The following are a selection of the most noteworthy changes within this feature release.

New Features

• EJBCA 6.3.0 including support for EJBCA Peer System protocol
• Optional SignServer Enterprise 3.6.2 including TimeMonitor and TSA functionality
• Smart card protection for CryptoTokens *Enhanced update functionality allowing firmware and application updates via web interface

Improvements

• Front display with extended configuration options
• Improved online help
• Several bug fixes

Note: As this version introduces several low level changes within the
internal appliance infrastructure, it is required for an update from an
older version to reset/reinitialize the PKI Appliance followed by a
restore from a backup created before.
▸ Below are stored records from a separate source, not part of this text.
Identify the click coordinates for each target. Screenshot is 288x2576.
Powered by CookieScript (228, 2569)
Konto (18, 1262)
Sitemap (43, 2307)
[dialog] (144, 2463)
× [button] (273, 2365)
Please contact our support for
further assistance if you want to update your PKI Appliance to this
version.

PKI Appliance 2.1.1 Release Notes

This is a maintenance release which mainly addresses some recently discovered vulnerabilities of components which are used within he appliance infrastructure:

• Fix for bash vulnerability (Shellshock)
• Disabled support for SSLv3 to address a SSL vulnerability (Puddle)
• Fix for a problem that might prevent restoration of backups which were protected by soft tokens.

PKI Appliance 2.1.0 Release Notes

The following are a selection of the most noteworthy changes within this maintenance release.

New Features

• EJBCA 6.2.0.
• Support for operation as standalone VA based on CRLs.
• Support for SCEP configuration over web interface.
• SNMP support.

Improvements

• Improved fault tolerance in the installation procedure.
• Improved HSM Alarm handling.

PKI Appliance 2.0.0 Release Notes

The following are a selection of the most noteworthy changes within this major release.

New Features

• High Availability and Load Balancing Cluster support (2- or 3-nodes setup).
• Update to EJBCA 6.1.1.
• SignServer integration (SignServer 3.5.0).
• Responsive WebConf Design.
• Log Export to Remote Syslog Server.
• NTP Support.

Improvements

• Improved system stability and robustness.
• Improved Network Configuration.

Fixes

• OpenSSL update fixes the Heartbleed vulnerability.

PKI Appliance 1.2.1 Release Notes

The following are a selection of the most noteworthy changes within this maintenance release.

Improvements

• Improved documentation and online user guidance.
• Scheduled backup now includes all configuration files.
• Improved fault tolerance during the installation procedure.